_Task description:_
Rewrite every line of the records below as a numbered list, omitting the blank lines.

Data listing
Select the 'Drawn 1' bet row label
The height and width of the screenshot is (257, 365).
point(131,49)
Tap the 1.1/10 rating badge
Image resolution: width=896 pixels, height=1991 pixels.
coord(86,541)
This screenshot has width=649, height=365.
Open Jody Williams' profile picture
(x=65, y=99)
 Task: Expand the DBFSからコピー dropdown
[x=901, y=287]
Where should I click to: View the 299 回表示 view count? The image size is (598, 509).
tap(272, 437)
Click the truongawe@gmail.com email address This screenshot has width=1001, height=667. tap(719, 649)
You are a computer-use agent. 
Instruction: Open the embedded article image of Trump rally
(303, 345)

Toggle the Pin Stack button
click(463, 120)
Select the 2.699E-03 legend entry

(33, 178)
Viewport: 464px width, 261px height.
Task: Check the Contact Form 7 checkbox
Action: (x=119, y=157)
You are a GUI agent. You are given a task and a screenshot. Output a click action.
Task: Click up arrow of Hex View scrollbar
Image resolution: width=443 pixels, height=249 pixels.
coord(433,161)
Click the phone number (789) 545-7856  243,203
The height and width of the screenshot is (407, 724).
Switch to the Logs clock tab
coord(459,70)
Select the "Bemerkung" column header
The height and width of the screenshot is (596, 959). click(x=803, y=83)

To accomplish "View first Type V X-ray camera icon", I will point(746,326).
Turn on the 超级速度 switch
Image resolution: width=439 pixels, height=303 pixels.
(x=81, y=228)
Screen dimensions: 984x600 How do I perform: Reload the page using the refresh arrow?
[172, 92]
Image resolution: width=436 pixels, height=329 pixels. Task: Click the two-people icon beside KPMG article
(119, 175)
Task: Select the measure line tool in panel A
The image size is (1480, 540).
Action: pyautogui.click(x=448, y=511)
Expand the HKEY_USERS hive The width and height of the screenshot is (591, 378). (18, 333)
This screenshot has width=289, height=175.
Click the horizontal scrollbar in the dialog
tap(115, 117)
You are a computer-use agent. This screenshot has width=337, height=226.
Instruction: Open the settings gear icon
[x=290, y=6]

_Reply:_
1. Select the 'Drawn 1' bet row label
2. The height and width of the screenshot is (257, 365).
3. point(131,49)
4. Tap the 1.1/10 rating badge
5. Image resolution: width=896 pixels, height=1991 pixels.
6. coord(86,541)
7. This screenshot has width=649, height=365.
8. Open Jody Williams' profile picture
9. (x=65, y=99)
10.  Task: Expand the DBFSからコピー dropdown
11. [x=901, y=287]
12. Where should I click to: View the 299 回表示 view count? The image size is (598, 509).
13. tap(272, 437)
14. Click the truongawe@gmail.com email address This screenshot has width=1001, height=667. tap(719, 649)
15. You are a computer-use agent. 
16. Instruction: Open the embedded article image of Trump rally
17. (303, 345)
18. Toggle the Pin Stack button
19. click(463, 120)
20. Select the 2.699E-03 legend entry
21. (33, 178)
22. Viewport: 464px width, 261px height.
23. Task: Check the Contact Form 7 checkbox
24. Action: (x=119, y=157)
25. You are a GUI agent. You are given a task and a screenshot. Output a click action.
26. Task: Click up arrow of Hex View scrollbar
27. Image resolution: width=443 pixels, height=249 pixels.
28. coord(433,161)
29. Click the phone number (789) 545-7856  243,203
30. The height and width of the screenshot is (407, 724).
31. Switch to the Logs clock tab
32. coord(459,70)
33. Select the "Bemerkung" column header
34. The height and width of the screenshot is (596, 959). click(x=803, y=83)
35. To accomplish "View first Type V X-ray camera icon", I will point(746,326).
36. Turn on the 超级速度 switch
37. Image resolution: width=439 pixels, height=303 pixels.
38. (x=81, y=228)
39. Screen dimensions: 984x600 How do I perform: Reload the page using the refresh arrow?
40. [172, 92]
41. Image resolution: width=436 pixels, height=329 pixels. Task: Click the two-people icon beside KPMG article
42. (119, 175)
43. Task: Select the measure line tool in panel A
44. The image size is (1480, 540).
45. Action: pyautogui.click(x=448, y=511)
46. Expand the HKEY_USERS hive The width and height of the screenshot is (591, 378). (18, 333)
47. This screenshot has width=289, height=175.
48. Click the horizontal scrollbar in the dialog
49. tap(115, 117)
50. You are a computer-use agent. This screenshot has width=337, height=226.
51. Instruction: Open the settings gear icon
52. [x=290, y=6]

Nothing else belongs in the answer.